WHAT IS BEING ASKED: Retype word for word the passage in the mailing list reply below that opens with the words "It is probably" and closes with "all of OMPI).".

Open MPI logo

Open MPI User's Mailing List Archives

  |   Home   |   Support   |   FAQ   |   all Open MPI User's mailing list

Subject: Re: [OMPI users] openmpi src rpm and message coalesce
From: Jeff Squyres (jsquyres_at_[hidden])
Date: 2009-04-15 07:14:24

On Apr 10, 2009, at 9:54 AM, vkm wrote:

> I was trying to understand how "btl_openib_use_message_coalescing"
> is working.

Heh. It's ugly. :-)

It's purely a benchmark optimization; there are very few (if any) real-
world apps that will benefit from this feature. I freely admit that
we were pressured by marketing types to put in this feature (despite
resisting this feature for a year or two). Basically, if you're
sending the same exact message to the same MPI peer repeatedly, and if
you run out of networking buffers (e.g., you're waiting for the
current set of messages to drain before any more network buffers will
become available), if you notice that the last message on the queue is
exactly the same as your message, then you can just increment a
counter on the last message. This effectively means that when you
send that last message, you are effectively sending N (where N == the
counter) messages in that one fragment. The receiver knows/
understands this optimization and will match N posted MPI receives
against that one incoming message.

This is a bunch of logic that was added that benefits benchmarks but
not real apps. Yuck. :-(

> Since for a certain test scenario, IMB-EXT is working if I use
> "btl_openib_use_message_coalescing = 0" and not for
> "btl_openib_use_message_coalescing = 1"
> No idea, who can have BUG here either open-mpi or low-level-
> driver !! ??

Could this be related to

> Howsoever, I have one more concern as well. I added some prints to
> debug openmpi.
> I was following below procedure,
> Extract OFED TAR
> Extract openmpi*.src.rpm
> Go to SOURCE
> Extract openmpi*.tgz
> modify code
> Create TAR
> Create openmpi*.src.rpm
> Build rpm

It is probably a whole lot simpler / faster to just get a source
tarball from and build / install it manually (rather
than create a new RPM every time). Particularly if you're adding
printf's in Open MPI components -- you can just "make install"
directly from the component directory (which will compile and install
just that plugin -- not all of OMPI).

Note, too, that you might want to use "opal_output(0, "printf-like
string with %d, %s, ...etc.", ...printf-like varargs....)" for
debugging output instead of printf.

Jeff Squyres
Cisco Systems

SUPPLIED RECORDS:
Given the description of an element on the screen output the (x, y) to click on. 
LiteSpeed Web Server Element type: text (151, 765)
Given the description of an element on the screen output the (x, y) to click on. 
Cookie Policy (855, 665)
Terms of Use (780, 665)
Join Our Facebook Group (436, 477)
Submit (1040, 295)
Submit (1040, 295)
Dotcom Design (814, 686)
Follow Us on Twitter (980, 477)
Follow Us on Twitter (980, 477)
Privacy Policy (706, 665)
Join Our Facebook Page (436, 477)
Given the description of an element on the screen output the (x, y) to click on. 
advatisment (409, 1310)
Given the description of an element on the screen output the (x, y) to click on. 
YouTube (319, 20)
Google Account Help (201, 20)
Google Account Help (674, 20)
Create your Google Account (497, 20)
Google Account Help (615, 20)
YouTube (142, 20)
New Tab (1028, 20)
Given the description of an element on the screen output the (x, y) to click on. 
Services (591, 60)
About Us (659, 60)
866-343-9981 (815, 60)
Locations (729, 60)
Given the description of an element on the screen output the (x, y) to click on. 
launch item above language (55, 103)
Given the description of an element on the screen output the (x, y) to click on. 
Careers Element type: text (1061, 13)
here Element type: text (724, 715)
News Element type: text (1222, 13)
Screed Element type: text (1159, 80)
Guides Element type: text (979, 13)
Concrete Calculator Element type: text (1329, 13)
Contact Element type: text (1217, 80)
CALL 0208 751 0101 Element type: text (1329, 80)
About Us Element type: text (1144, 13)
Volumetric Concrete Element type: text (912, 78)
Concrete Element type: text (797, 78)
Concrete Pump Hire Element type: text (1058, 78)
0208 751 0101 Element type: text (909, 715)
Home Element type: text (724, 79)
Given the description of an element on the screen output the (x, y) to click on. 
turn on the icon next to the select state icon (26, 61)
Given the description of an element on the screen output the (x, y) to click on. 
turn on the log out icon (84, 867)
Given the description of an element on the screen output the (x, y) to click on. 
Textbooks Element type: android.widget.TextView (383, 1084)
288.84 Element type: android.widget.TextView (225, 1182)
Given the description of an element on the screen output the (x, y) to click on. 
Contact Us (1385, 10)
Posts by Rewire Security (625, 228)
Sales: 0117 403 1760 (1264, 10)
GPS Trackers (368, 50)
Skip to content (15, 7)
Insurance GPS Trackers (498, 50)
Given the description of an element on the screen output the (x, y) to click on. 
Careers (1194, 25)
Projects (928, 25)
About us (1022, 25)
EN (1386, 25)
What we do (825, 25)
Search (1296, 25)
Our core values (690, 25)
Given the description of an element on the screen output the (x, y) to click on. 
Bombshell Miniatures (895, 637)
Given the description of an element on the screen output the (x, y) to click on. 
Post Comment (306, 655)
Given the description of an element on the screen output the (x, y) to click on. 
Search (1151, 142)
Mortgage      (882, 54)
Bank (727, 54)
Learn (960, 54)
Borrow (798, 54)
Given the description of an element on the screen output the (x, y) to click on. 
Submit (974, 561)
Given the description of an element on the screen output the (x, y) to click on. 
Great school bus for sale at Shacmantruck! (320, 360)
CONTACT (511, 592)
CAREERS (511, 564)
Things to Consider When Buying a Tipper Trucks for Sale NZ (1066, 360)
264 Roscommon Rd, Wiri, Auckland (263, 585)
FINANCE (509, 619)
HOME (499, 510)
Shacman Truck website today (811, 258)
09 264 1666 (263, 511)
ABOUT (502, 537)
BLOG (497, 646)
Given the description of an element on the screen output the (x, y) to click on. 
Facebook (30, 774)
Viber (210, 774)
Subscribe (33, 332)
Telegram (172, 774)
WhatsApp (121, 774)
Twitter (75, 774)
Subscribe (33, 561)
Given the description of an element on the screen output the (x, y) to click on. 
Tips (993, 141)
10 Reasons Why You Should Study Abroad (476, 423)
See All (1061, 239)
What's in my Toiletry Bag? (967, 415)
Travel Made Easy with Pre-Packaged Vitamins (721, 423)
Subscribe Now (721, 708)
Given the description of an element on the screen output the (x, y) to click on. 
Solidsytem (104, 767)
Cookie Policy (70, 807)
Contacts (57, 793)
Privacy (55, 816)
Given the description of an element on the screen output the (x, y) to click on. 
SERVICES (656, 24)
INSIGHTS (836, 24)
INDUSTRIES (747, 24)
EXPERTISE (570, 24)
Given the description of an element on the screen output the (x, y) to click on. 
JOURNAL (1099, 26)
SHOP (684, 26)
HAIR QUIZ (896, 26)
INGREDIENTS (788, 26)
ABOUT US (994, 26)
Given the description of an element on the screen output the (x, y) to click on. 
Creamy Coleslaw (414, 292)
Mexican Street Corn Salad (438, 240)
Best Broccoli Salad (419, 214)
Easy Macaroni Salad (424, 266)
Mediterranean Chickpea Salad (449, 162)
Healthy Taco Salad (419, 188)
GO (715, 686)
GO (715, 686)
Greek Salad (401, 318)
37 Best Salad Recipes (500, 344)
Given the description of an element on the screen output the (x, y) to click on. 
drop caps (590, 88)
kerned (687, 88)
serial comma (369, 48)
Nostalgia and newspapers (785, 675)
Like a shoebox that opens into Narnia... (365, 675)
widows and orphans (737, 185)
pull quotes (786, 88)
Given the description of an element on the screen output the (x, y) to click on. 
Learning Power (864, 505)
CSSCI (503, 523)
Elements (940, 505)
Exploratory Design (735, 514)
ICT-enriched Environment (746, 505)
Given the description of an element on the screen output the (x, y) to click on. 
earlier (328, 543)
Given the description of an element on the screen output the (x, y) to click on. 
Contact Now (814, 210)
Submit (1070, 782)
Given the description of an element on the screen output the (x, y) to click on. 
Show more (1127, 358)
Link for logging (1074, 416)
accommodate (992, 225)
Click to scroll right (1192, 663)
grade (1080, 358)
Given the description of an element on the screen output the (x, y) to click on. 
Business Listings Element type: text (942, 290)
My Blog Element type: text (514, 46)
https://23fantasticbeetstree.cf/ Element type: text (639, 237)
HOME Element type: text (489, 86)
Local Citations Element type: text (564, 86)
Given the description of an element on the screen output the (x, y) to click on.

RESPONSE TO THIS EXERCISE:
It is probably a whole lot simpler / faster to just get a source
tarball from and build / install it manually (rather
than create a new RPM every time). Particularly if you're adding
printf's in Open MPI components -- you can just "make install"
directly from the component directory (which will compile and install
just that plugin -- not all of OMPI).